▶ What you need to do
List every line of the records below that contains the word "beside", copying each such line in full.

......

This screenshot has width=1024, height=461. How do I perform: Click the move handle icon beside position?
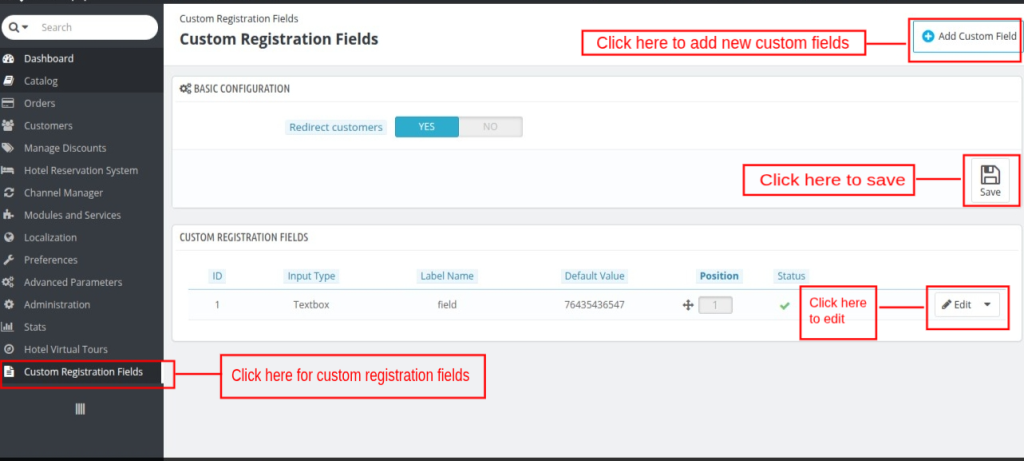click(x=687, y=305)
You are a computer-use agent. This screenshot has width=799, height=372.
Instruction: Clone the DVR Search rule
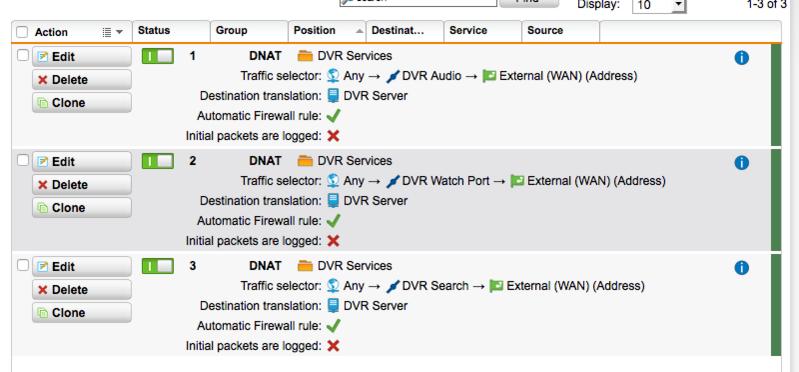pos(82,312)
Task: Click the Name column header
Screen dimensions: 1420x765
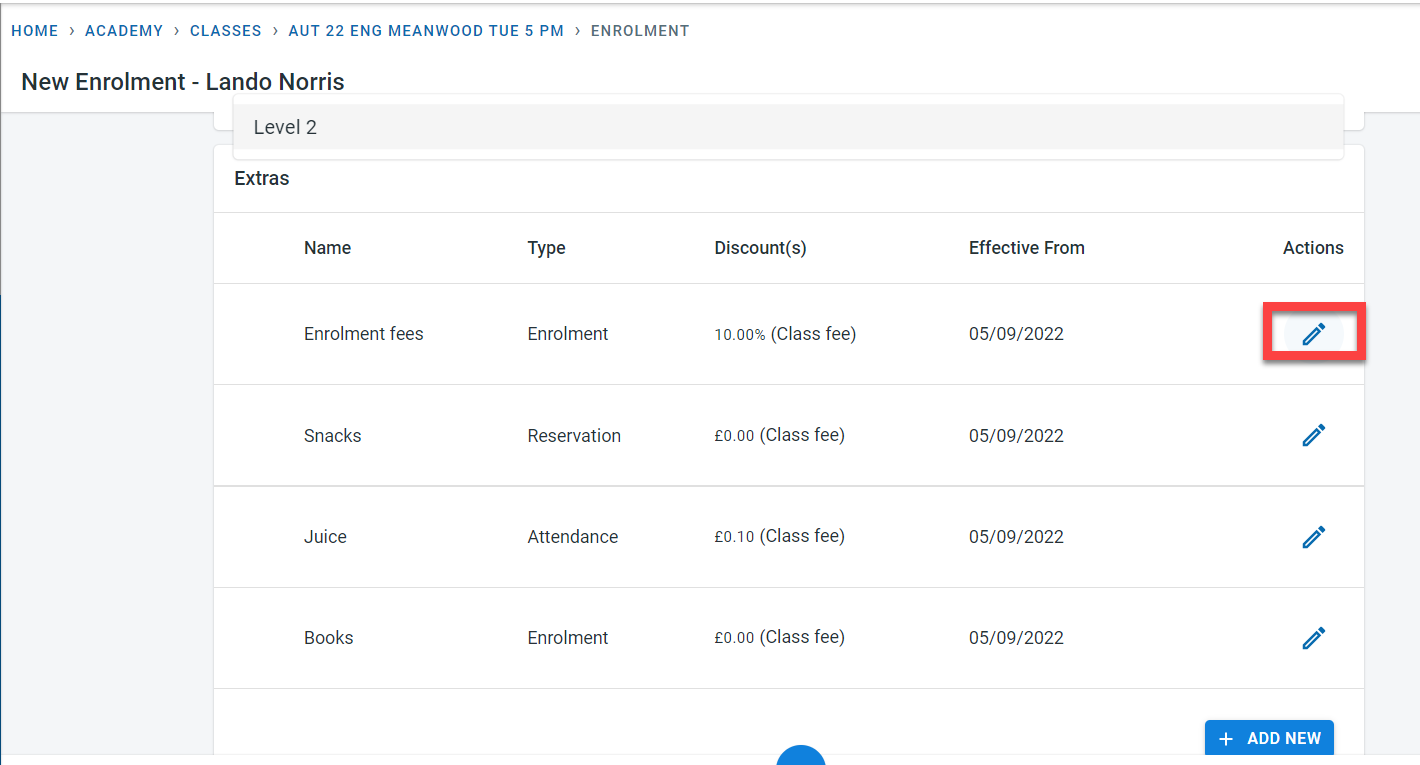Action: (327, 248)
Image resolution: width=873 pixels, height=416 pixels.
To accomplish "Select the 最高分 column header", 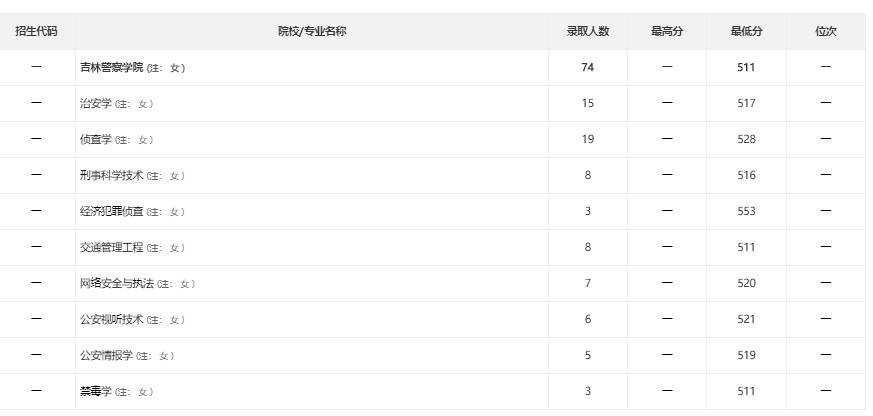I will click(667, 32).
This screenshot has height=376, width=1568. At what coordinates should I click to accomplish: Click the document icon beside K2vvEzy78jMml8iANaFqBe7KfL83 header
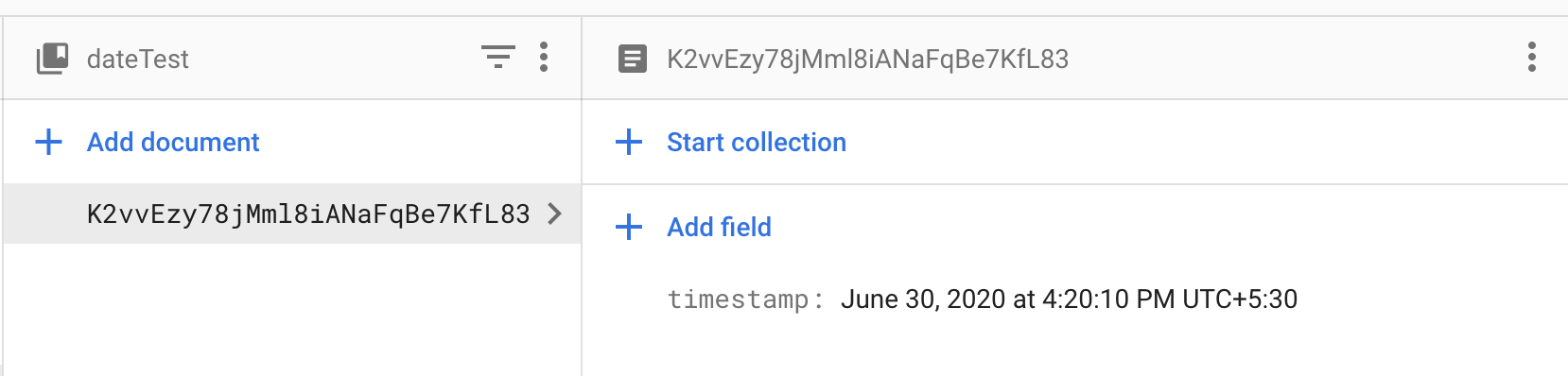point(632,59)
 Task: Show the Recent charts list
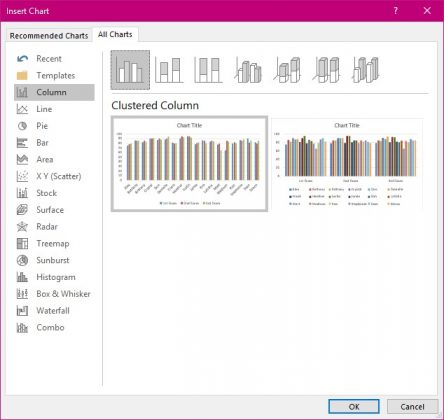click(x=54, y=59)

......

▶ Response to this exercise
This screenshot has width=1024, height=461. How do I perform: Click the move handle icon beside position?
This screenshot has height=376, width=1568. At what coordinates should I click to accomplish: Click the document icon beside K2vvEzy78jMml8iANaFqBe7KfL83 header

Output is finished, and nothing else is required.